::: MATERIAL PROVIDED :::

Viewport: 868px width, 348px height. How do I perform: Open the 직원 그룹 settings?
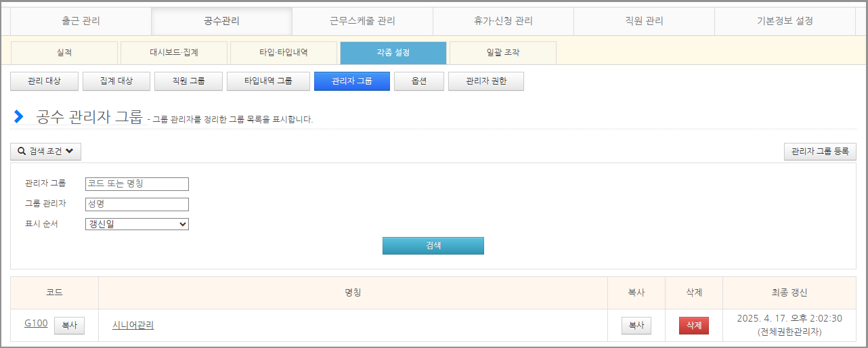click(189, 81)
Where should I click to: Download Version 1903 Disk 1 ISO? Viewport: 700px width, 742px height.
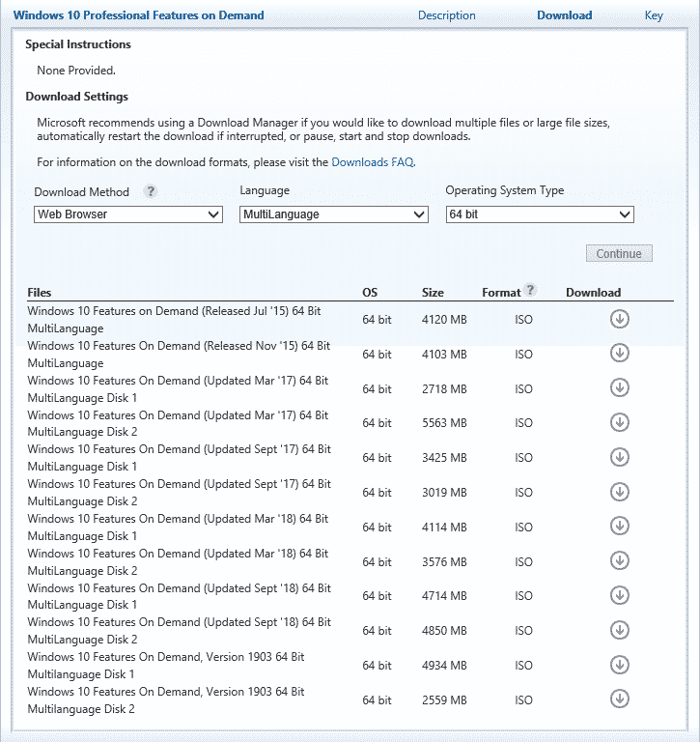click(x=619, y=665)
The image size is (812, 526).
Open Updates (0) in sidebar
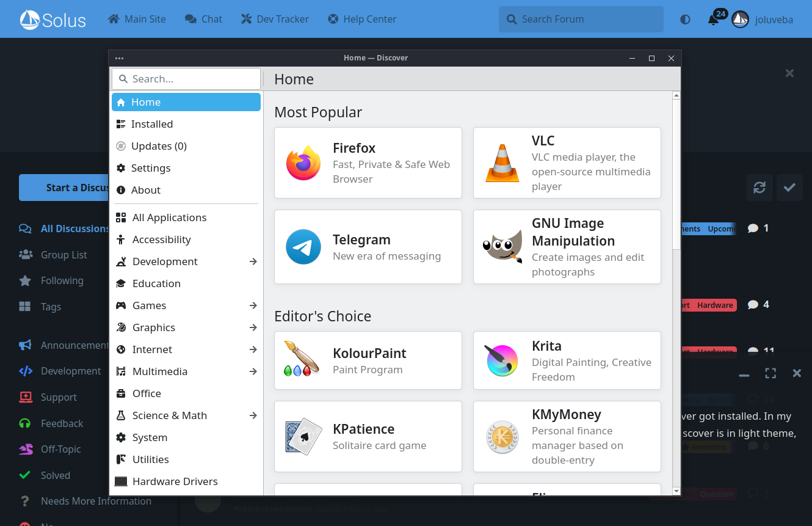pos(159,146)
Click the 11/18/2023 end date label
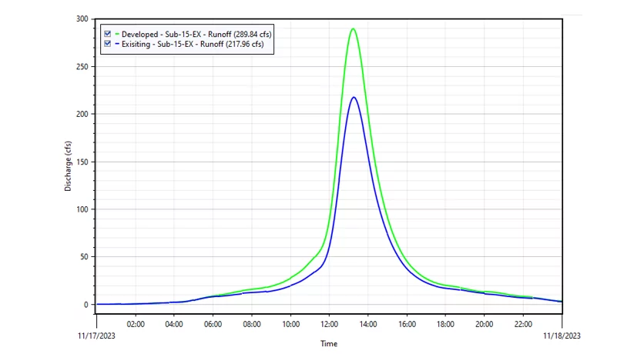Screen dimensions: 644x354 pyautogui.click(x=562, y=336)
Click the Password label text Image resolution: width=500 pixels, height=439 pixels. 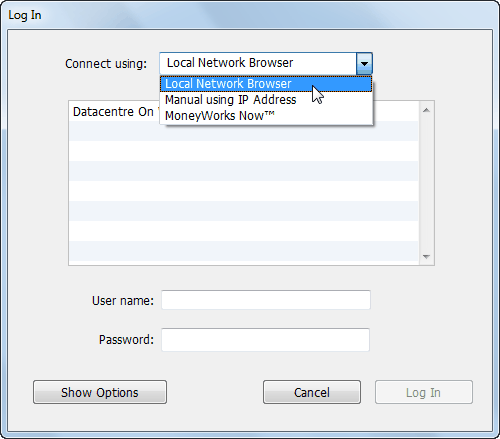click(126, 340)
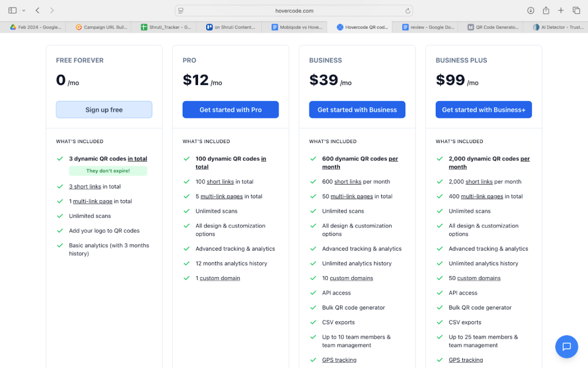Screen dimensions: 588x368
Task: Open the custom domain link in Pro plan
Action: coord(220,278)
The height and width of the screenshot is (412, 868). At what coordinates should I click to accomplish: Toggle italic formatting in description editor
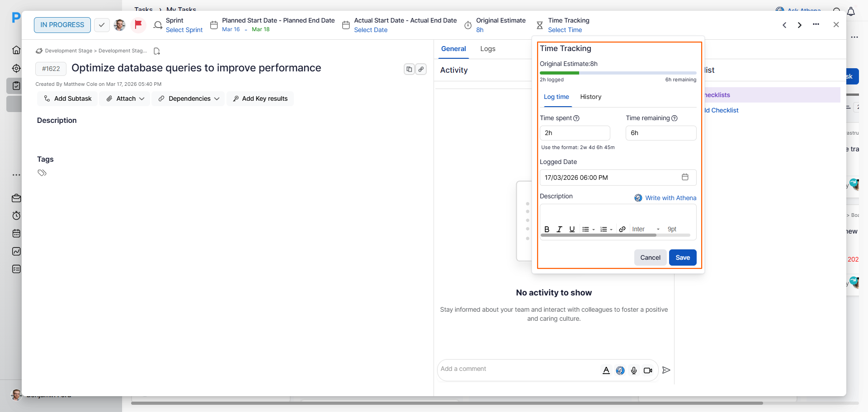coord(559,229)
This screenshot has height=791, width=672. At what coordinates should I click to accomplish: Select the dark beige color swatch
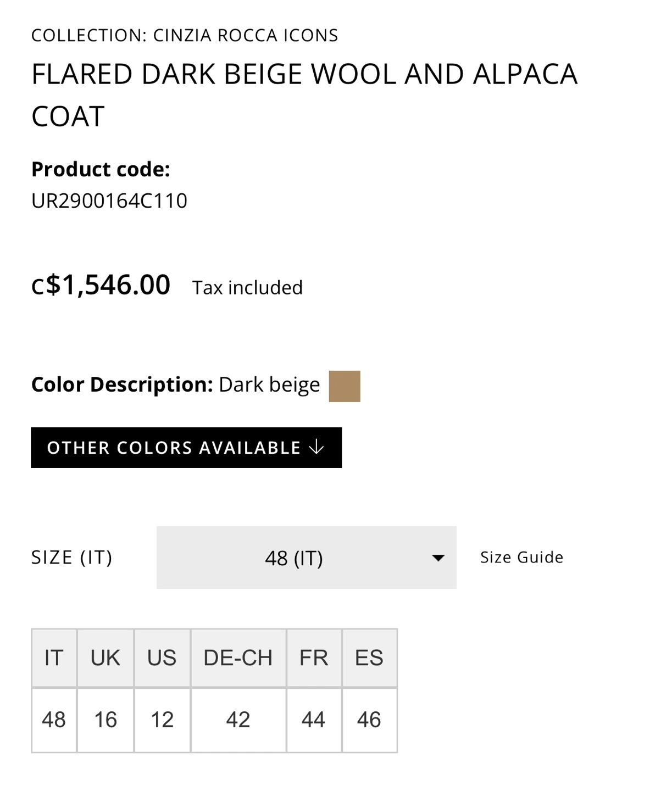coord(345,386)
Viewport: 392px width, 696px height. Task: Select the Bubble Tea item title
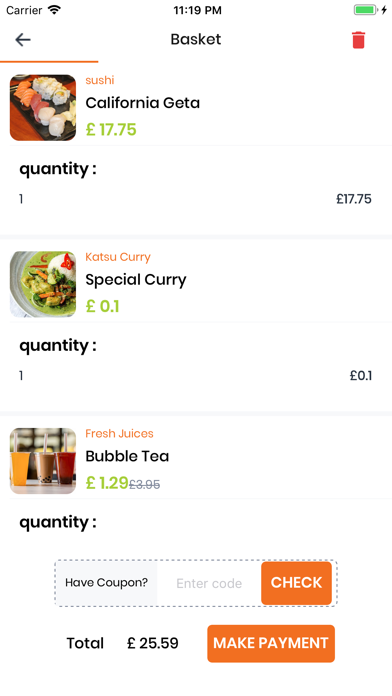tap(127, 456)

:::
::: MATERIAL PROVIDED :::

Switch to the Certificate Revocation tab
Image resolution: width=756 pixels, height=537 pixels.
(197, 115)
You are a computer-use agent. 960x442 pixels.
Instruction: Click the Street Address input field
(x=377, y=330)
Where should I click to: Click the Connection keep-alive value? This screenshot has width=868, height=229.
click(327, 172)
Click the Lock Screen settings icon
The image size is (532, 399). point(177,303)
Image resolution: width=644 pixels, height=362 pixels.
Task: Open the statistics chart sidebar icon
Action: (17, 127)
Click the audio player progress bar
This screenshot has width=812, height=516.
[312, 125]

:::
::: MATERIAL PROVIDED :::

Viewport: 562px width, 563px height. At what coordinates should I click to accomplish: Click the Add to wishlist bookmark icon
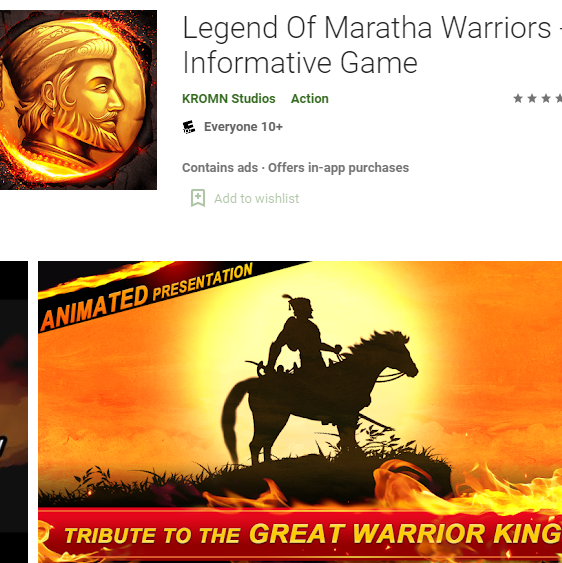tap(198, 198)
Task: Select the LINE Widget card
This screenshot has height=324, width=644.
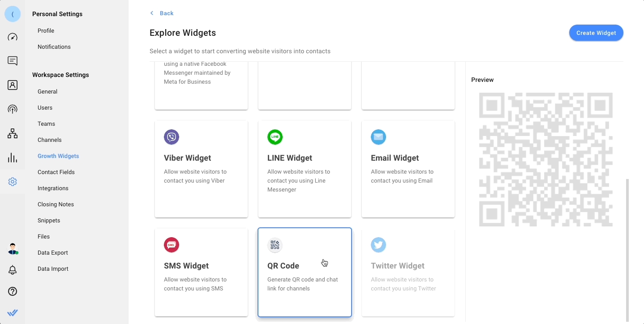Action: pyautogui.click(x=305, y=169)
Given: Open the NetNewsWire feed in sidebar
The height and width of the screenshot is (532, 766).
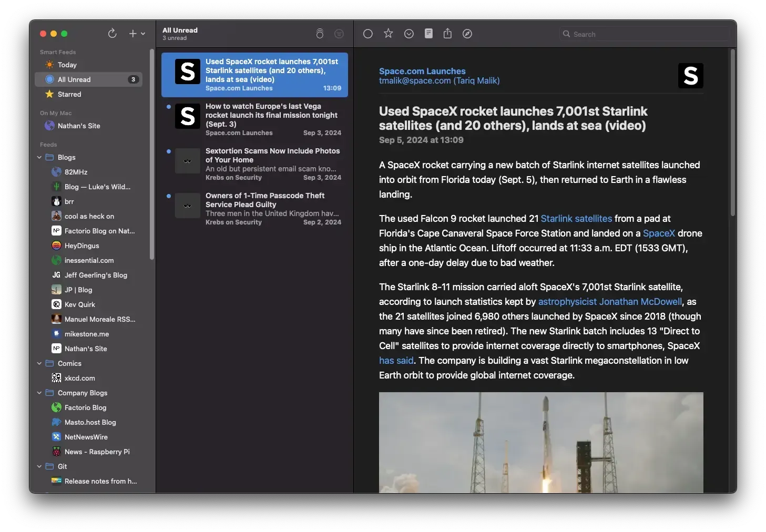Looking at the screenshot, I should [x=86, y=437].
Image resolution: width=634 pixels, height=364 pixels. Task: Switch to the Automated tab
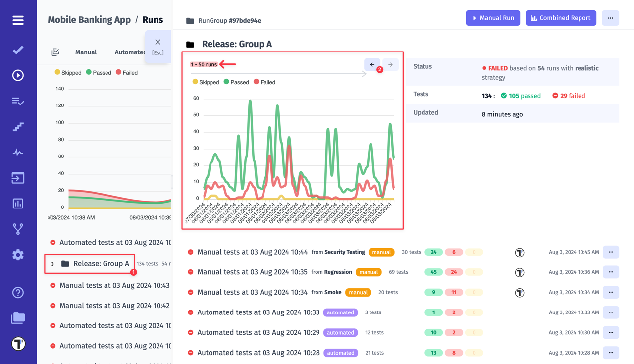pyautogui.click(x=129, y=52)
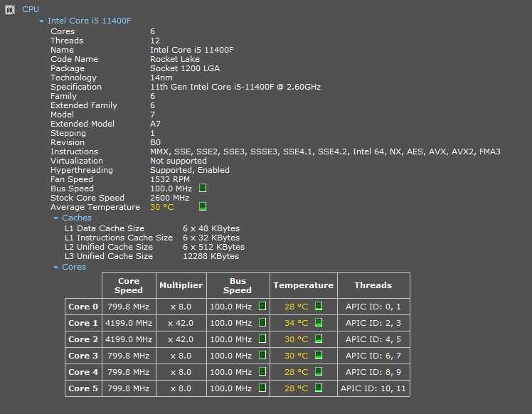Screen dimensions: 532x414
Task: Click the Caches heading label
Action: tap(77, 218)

:::

● **WHAT YOU HAVE TO DO**: Please transcribe exactly the part of the records that opens with the line containing "Viewport: 868px width, 348px" and closes with the line containing "The image size is (812, 526).", both ends included, and leave out the pictures.

● **ANSWER**:
Viewport: 868px width, 348px height. How do I perform: Open the 직원 그룹 settings?
click(189, 81)
Where should I click to: Download Version 1903 Disk 1 ISO? Viewport: 700px width, 742px height.
click(x=619, y=665)
The image size is (812, 526).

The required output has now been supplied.